Ozieri, Giovedì 17 Ottobre 2019

Presentazione del libro Mette pioggia

Presentazione del libro "Mette pioggia", di Gianni Tetti

Venerdì 5 Settembre 2014, nella sala auditorium del Centro Culturale San Francesco, alle ore 19,00.

L'Istituzione San Michele dà appuntamento, presso l'auditorium del Centro Culturale San Francesco il 5 settembre alle ore 19.00, alla presentazione con reading musicale del libro "Mette Pioggia" di Gianni Tetti, con la partecipazione della Compagnia delle Donne.

Gianni Tetti

Gianni Tetti è nato a Sassari nel 1980.

Specializzato in tecniche di narrazione per cinema e tv, ha conseguito un dottorato in Storia e Critica del Cinema.
Ha scritto e diretto il documentario "Un passo dopo l'altro", è sceneggiatore del lungometraggio "SaGràscia" (regia di Bonifacio Angius).

Gianni Tetti svolge anche un'intensa attività letteraria. Suoi racconti sono presenti in varie antologie italiane e in riviste quali Frigidaire, Il Male, Prospektiva, Atti Impuri.
Il suo libro d'esordio s'intitola I cani là fuori (NEO Edizioni).

Mette pioggia [ Recensione di Luca Durante, da www.meloleggo.it]

Mette pioggia racconta la fine del mondo, ma lo fa in quel di Sassari, in Sardegna. Roba per scrittori coraggiosi. Si, perché i gran finali per eccellenza, quelli che riguardano l'umanit&agracve; tutta, sono legati ai grandi centri dove la vita accade e può, a ragione, essere distrutta, tra grattacieli che vengono giù e folle che corrono via urlando.

Ogni volta c'è qualcosa, alieni, meteoriti, glaciazioni, cavallette giganti, ogni volta parte tutto da New York o da Washington e il presidente americano prende l'Air Force One. E fa un lungo discorso alla nazione. Ogni Santa volta.

La fine del mondo sull'isola sarda abbraccia invece altri stili, meno appariscenti e più soffocati, più barbari e desolanti e, forse per questo, più feroci. Il libro dura quanto una settimana: ogni capitolo porta il nome di un giorno, dal lunedì fino alla domenica.
Le pagine e le giornate si susseguono in maniera incisiva e corrosiva, l'autore si lascia andare a descrizioni desolanti di posti, volti e vite, partendo da un lunedì particolarmente caldo per finire in una domenica di silenzio e sacralità che pare aver inghiottito tutto. Le storie infilate tra le pagine, i personaggi tipici di una città asfissiata ma che tenta di rimanere ben salda alla vita povera di stimoli che le appartiene, sono raccontati in maniera cruda e senza veli.

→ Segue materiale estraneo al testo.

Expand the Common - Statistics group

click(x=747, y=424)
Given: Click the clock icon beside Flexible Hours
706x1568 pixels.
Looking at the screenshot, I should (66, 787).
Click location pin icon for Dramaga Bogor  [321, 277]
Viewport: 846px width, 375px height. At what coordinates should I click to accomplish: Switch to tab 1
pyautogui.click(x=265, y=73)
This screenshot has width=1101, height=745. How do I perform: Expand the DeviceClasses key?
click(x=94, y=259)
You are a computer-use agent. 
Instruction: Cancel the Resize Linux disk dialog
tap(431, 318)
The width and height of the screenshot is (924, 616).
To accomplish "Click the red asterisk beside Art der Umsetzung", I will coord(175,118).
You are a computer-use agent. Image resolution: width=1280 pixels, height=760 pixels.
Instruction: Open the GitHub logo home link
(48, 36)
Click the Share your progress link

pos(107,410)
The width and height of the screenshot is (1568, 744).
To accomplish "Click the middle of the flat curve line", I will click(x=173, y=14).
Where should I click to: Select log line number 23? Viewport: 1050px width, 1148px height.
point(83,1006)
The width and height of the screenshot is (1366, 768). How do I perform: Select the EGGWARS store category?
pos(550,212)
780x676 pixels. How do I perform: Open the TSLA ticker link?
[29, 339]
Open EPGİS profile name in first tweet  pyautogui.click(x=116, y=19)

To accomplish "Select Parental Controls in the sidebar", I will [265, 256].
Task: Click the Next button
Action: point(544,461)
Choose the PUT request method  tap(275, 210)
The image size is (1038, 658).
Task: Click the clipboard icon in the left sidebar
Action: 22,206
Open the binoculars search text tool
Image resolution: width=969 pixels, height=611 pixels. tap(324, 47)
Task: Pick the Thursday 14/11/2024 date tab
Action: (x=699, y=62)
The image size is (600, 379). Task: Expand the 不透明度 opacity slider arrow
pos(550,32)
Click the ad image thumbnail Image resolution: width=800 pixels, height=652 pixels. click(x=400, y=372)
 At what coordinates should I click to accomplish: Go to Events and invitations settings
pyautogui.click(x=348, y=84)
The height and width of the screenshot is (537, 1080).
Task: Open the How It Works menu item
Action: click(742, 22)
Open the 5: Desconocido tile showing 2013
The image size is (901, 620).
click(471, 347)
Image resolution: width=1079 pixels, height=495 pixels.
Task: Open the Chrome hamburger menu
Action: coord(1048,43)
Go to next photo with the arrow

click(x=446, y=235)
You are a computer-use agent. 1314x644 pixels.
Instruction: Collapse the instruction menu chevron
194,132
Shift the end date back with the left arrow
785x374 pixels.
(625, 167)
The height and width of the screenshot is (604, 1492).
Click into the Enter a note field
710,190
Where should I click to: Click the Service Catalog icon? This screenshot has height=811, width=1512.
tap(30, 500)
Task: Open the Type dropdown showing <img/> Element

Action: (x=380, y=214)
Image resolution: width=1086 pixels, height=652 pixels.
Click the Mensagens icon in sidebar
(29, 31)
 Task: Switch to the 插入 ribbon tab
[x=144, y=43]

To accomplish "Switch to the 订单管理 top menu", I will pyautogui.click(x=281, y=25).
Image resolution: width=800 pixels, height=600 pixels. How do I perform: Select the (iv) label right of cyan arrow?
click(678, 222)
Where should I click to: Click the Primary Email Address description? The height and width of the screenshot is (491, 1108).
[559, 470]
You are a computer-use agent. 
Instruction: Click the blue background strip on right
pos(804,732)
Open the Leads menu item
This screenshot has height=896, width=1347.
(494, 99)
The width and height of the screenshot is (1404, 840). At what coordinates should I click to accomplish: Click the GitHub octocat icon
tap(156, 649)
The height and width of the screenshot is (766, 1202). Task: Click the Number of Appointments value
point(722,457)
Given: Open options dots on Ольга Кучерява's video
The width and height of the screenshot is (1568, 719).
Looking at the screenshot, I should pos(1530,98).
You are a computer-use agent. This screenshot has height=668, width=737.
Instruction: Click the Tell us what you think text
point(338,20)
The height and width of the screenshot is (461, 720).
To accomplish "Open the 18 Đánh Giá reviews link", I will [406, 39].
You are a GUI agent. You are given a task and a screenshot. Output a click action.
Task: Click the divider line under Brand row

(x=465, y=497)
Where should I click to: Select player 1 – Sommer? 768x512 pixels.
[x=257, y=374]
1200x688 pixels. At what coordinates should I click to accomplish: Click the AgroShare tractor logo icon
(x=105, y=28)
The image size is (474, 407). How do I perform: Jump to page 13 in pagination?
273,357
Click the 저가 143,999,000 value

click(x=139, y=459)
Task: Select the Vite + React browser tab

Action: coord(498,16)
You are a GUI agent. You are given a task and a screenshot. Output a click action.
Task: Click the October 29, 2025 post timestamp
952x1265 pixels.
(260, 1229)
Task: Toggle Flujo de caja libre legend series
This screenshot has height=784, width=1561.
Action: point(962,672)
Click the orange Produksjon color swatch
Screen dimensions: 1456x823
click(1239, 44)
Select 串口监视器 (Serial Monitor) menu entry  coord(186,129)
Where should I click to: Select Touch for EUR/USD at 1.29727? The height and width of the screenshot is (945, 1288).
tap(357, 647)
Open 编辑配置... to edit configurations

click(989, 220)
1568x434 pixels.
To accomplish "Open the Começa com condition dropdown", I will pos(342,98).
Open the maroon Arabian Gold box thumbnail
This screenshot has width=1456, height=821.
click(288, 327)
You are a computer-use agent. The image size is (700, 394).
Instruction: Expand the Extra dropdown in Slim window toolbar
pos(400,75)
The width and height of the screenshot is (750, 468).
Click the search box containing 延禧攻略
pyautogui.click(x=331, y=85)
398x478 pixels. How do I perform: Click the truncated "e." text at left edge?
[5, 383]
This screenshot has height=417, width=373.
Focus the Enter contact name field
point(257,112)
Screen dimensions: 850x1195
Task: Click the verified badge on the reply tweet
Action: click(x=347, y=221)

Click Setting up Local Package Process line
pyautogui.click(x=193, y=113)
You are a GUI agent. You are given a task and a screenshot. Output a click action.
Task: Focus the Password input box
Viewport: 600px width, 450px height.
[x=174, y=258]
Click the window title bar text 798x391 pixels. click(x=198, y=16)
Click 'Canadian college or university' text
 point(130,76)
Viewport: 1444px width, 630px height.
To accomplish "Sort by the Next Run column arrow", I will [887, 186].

E mentre gli edifici e le strade vengono mangiati da un sole rovente, appaiono un testimone di Geova dall'aria spersa, un uomo capace di ammazzare il proprio figlio portatore di handicap, Arturo Zanon e il suo lavoro in laboratorio, Antonio Deliperi e la sua fissazione di far parlare il proprio cane, come facevano i nazisti.
Vite raccontate a spezzoni, attraverso periodi taglienti e tagliati che sembrano comporre un puzzle nella testa di chi legge.

Il libro scorre e lo fa ad imbuto, trascina in un vortice di parole roventi come il caldo che attanaglia la città, come quel virus che ha attaccato tutti e che mangia la vita dall'interno, dallo stomaco.

Il finale del testo è di forte impatto: Tetti compie una vera e propria virata che spiazza e sorprende il lettore.
La sua scelta è quella di abbandonare il raccontato per regalare un'immagine, l'immagine della fine, la fotografia che immortala gli ultimi attimi della terra prima del respiro finale.
Nell'ultima pagina si comprende, e lo fanno anche gli ultimi rimasti in vita, prima di soccombere, com'è che si è propagato il virus della morte.
E poi più nulla, o quasi. L'autore, che muove i fili della storia, o il dio che intreccia le vite degli uomini avendone deciso ormai la fine, libera tutti con l'arrivo della morte e in quest'atto così forte sembra mostrare, per la prima volta, una buona dose di pietà.